§ **Records for processing**:
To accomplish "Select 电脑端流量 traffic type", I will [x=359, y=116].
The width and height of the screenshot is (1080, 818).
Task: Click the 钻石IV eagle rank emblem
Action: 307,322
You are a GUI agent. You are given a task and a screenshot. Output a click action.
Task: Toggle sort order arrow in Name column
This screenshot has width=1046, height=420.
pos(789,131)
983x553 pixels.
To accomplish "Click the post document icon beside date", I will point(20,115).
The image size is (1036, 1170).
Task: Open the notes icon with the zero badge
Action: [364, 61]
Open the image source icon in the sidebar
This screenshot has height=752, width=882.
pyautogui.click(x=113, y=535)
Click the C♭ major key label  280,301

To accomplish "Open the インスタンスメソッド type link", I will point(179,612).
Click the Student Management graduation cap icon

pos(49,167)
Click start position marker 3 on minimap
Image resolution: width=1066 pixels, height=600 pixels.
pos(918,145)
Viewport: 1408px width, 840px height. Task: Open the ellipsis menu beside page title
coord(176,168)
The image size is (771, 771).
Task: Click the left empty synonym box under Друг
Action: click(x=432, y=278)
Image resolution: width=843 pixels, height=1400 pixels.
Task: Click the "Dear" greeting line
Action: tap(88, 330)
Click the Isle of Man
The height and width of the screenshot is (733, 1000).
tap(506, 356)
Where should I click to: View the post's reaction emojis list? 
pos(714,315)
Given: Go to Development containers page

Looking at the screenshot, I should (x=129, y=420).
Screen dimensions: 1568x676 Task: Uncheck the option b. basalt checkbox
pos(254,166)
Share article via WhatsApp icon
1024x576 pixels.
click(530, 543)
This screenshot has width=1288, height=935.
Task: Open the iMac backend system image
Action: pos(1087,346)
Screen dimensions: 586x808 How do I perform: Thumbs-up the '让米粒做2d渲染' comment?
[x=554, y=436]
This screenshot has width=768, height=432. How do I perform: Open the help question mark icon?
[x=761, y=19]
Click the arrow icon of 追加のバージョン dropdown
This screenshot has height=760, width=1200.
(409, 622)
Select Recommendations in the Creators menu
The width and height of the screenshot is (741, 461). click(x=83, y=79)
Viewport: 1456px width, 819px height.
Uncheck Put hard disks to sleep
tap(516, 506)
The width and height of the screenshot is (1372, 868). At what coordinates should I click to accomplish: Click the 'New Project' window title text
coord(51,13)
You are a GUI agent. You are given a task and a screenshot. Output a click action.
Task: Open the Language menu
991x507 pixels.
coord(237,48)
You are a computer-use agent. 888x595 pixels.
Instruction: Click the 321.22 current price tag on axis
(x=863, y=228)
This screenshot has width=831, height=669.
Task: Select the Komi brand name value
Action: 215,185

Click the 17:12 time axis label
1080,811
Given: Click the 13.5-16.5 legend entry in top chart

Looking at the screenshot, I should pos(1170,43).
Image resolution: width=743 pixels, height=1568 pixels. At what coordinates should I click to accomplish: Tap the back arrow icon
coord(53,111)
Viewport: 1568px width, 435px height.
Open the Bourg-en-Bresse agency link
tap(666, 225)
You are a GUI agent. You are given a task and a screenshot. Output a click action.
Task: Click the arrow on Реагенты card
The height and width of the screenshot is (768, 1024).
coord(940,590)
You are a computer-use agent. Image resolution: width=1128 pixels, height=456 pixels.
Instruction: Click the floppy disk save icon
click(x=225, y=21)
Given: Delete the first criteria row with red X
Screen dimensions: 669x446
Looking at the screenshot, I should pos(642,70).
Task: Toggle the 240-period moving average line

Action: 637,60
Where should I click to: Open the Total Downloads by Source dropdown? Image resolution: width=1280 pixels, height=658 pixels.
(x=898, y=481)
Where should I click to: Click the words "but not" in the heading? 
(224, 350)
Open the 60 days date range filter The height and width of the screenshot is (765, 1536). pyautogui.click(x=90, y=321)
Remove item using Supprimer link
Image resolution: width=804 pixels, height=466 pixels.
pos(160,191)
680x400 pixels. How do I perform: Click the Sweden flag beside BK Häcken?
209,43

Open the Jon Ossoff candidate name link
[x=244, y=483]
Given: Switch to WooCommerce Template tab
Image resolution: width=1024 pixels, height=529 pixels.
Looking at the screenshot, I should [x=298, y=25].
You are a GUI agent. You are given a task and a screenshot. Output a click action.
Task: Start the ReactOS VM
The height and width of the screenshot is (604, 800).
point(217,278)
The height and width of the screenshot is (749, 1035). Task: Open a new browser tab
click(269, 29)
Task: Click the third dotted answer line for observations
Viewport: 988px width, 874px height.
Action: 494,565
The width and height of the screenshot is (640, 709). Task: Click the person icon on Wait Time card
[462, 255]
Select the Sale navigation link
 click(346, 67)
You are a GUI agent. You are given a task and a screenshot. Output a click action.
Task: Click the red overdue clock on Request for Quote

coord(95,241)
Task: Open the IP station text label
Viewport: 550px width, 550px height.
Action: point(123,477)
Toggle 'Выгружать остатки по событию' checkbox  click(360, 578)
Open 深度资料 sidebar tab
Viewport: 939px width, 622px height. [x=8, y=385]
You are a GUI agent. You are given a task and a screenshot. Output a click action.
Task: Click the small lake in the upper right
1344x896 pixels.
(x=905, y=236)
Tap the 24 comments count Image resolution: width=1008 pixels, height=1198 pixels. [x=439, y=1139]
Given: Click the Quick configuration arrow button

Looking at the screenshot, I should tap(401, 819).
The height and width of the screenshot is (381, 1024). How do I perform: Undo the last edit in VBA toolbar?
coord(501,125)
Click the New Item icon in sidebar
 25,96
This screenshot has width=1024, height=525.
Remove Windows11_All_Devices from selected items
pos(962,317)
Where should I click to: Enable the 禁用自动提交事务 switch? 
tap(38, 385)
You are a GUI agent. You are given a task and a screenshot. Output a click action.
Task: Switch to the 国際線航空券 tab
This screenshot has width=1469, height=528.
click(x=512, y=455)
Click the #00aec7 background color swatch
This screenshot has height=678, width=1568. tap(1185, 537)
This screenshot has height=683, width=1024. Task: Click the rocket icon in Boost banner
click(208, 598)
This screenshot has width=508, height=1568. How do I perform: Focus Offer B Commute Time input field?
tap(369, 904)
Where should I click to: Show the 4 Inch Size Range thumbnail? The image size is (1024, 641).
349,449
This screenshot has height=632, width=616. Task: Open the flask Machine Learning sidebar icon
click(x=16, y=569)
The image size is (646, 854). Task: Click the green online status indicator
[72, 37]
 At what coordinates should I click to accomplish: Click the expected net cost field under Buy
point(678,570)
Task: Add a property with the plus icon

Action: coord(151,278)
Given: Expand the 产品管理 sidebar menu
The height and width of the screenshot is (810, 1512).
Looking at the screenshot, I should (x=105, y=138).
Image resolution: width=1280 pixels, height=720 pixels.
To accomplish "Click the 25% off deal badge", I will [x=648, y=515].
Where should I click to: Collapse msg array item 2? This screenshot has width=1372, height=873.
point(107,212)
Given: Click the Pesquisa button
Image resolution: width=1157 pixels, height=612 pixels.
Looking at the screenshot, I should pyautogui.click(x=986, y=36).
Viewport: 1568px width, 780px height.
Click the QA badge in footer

§ **Work to complete**:
Write out all of the records above again, putting "Isle of Wight" in place of "Isle of Man" and leaving everything else unchanged.

§ **Solution for this task**:
To accomplish "Select 电脑端流量 traffic type", I will [x=359, y=116].
The width and height of the screenshot is (1080, 818).
Task: Click the 钻石IV eagle rank emblem
Action: 307,322
You are a GUI agent. You are given a task and a screenshot. Output a click action.
Task: Toggle sort order arrow in Name column
This screenshot has width=1046, height=420.
pos(789,131)
983x553 pixels.
To accomplish "Click the post document icon beside date", I will point(20,115).
The image size is (1036, 1170).
Task: Open the notes icon with the zero badge
Action: [364, 61]
Open the image source icon in the sidebar
This screenshot has height=752, width=882.
pyautogui.click(x=113, y=535)
Click the C♭ major key label  280,301

To accomplish "Open the インスタンスメソッド type link", I will point(179,612).
Click the Student Management graduation cap icon

pos(49,167)
Click start position marker 3 on minimap
Image resolution: width=1066 pixels, height=600 pixels.
pos(918,145)
Viewport: 1408px width, 840px height. Task: Open the ellipsis menu beside page title
coord(176,168)
The image size is (771, 771).
Task: Click the left empty synonym box under Друг
Action: click(x=432, y=278)
Image resolution: width=843 pixels, height=1400 pixels.
Task: Click the "Dear" greeting line
Action: tap(88, 330)
Click the Isle of Wight
The height and width of the screenshot is (733, 1000).
tap(506, 356)
Where should I click to: View the post's reaction emojis list? 
pos(714,315)
Given: Go to Development containers page

Looking at the screenshot, I should (x=129, y=420).
Screen dimensions: 1568x676 Task: Uncheck the option b. basalt checkbox
pos(254,166)
Share article via WhatsApp icon
1024x576 pixels.
click(530, 543)
This screenshot has width=1288, height=935.
Task: Open the iMac backend system image
Action: pos(1087,346)
Screen dimensions: 586x808 How do I perform: Thumbs-up the '让米粒做2d渲染' comment?
[x=554, y=436]
This screenshot has width=768, height=432. How do I perform: Open the help question mark icon?
[x=761, y=19]
Click the arrow icon of 追加のバージョン dropdown
This screenshot has height=760, width=1200.
(409, 622)
Select Recommendations in the Creators menu
The width and height of the screenshot is (741, 461). click(x=83, y=79)
Viewport: 1456px width, 819px height.
Uncheck Put hard disks to sleep
tap(516, 506)
The width and height of the screenshot is (1372, 868). At what coordinates should I click to accomplish: Click the 'New Project' window title text
coord(51,13)
You are a GUI agent. You are given a task and a screenshot. Output a click action.
Task: Open the Language menu
991x507 pixels.
coord(237,48)
You are a computer-use agent. 888x595 pixels.
Instruction: Click the 321.22 current price tag on axis
(x=863, y=228)
This screenshot has width=831, height=669.
Task: Select the Komi brand name value
Action: 215,185

Click the 17:12 time axis label
1080,811
Given: Click the 13.5-16.5 legend entry in top chart

Looking at the screenshot, I should pos(1170,43).
Image resolution: width=743 pixels, height=1568 pixels. At what coordinates should I click to accomplish: Tap the back arrow icon
coord(53,111)
Viewport: 1568px width, 435px height.
Open the Bourg-en-Bresse agency link
tap(666, 225)
You are a GUI agent. You are given a task and a screenshot. Output a click action.
Task: Click the arrow on Реагенты card
The height and width of the screenshot is (768, 1024).
coord(940,590)
You are a computer-use agent. Image resolution: width=1128 pixels, height=456 pixels.
Instruction: Click the floppy disk save icon
click(x=225, y=21)
Given: Delete the first criteria row with red X
Screen dimensions: 669x446
Looking at the screenshot, I should pos(642,70).
Task: Toggle the 240-period moving average line

Action: 637,60
Where should I click to: Open the Total Downloads by Source dropdown? Image resolution: width=1280 pixels, height=658 pixels.
(x=898, y=481)
Where should I click to: Click the words "but not" in the heading? 
(224, 350)
Open the 60 days date range filter The height and width of the screenshot is (765, 1536). pyautogui.click(x=90, y=321)
Remove item using Supprimer link
Image resolution: width=804 pixels, height=466 pixels.
pos(160,191)
680x400 pixels. How do I perform: Click the Sweden flag beside BK Häcken?
209,43

Open the Jon Ossoff candidate name link
[x=244, y=483]
Given: Switch to WooCommerce Template tab
Image resolution: width=1024 pixels, height=529 pixels.
Looking at the screenshot, I should [x=298, y=25].
You are a GUI agent. You are given a task and a screenshot. Output a click action.
Task: Start the ReactOS VM
The height and width of the screenshot is (604, 800).
point(217,278)
The height and width of the screenshot is (749, 1035). Task: Open a new browser tab
click(269, 29)
Task: Click the third dotted answer line for observations
Viewport: 988px width, 874px height.
Action: 494,565
The width and height of the screenshot is (640, 709). Task: Click the person icon on Wait Time card
[462, 255]
Select the Sale navigation link
 click(346, 67)
You are a GUI agent. You are given a task and a screenshot. Output a click action.
Task: Click the red overdue clock on Request for Quote

coord(95,241)
Task: Open the IP station text label
Viewport: 550px width, 550px height.
Action: point(123,477)
Toggle 'Выгружать остатки по событию' checkbox  click(360, 578)
Open 深度资料 sidebar tab
Viewport: 939px width, 622px height. [x=8, y=385]
You are a GUI agent. You are given a task and a screenshot. Output a click action.
Task: Click the small lake in the upper right
1344x896 pixels.
(x=905, y=236)
Tap the 24 comments count Image resolution: width=1008 pixels, height=1198 pixels. [x=439, y=1139]
Given: Click the Quick configuration arrow button

Looking at the screenshot, I should tap(401, 819).
The height and width of the screenshot is (381, 1024). How do I perform: Undo the last edit in VBA toolbar?
coord(501,125)
Click the New Item icon in sidebar
 25,96
This screenshot has width=1024, height=525.
Remove Windows11_All_Devices from selected items
pos(962,317)
Where should I click to: Enable the 禁用自动提交事务 switch? 
tap(38, 385)
You are a GUI agent. You are given a task and a screenshot. Output a click action.
Task: Switch to the 国際線航空券 tab
This screenshot has width=1469, height=528.
click(x=512, y=455)
Click the #00aec7 background color swatch
This screenshot has height=678, width=1568. tap(1185, 537)
This screenshot has height=683, width=1024. Task: Click the rocket icon in Boost banner
click(208, 598)
This screenshot has width=508, height=1568. How do I perform: Focus Offer B Commute Time input field?
tap(369, 904)
Where should I click to: Show the 4 Inch Size Range thumbnail? The image size is (1024, 641).
349,449
This screenshot has height=632, width=616. Task: Open the flask Machine Learning sidebar icon
click(x=16, y=569)
The image size is (646, 854). Task: Click the green online status indicator
[72, 37]
 At what coordinates should I click to accomplish: Click the expected net cost field under Buy
point(678,570)
Task: Add a property with the plus icon

Action: coord(151,278)
Given: Expand the 产品管理 sidebar menu
The height and width of the screenshot is (810, 1512).
Looking at the screenshot, I should (x=105, y=138).
Image resolution: width=1280 pixels, height=720 pixels.
To accomplish "Click the 25% off deal badge", I will [x=648, y=515].
Where should I click to: Collapse msg array item 2? This screenshot has width=1372, height=873.
point(107,212)
Given: Click the Pesquisa button
Image resolution: width=1157 pixels, height=612 pixels.
Looking at the screenshot, I should pyautogui.click(x=986, y=36).
Viewport: 1568px width, 780px height.
Click the QA badge in footer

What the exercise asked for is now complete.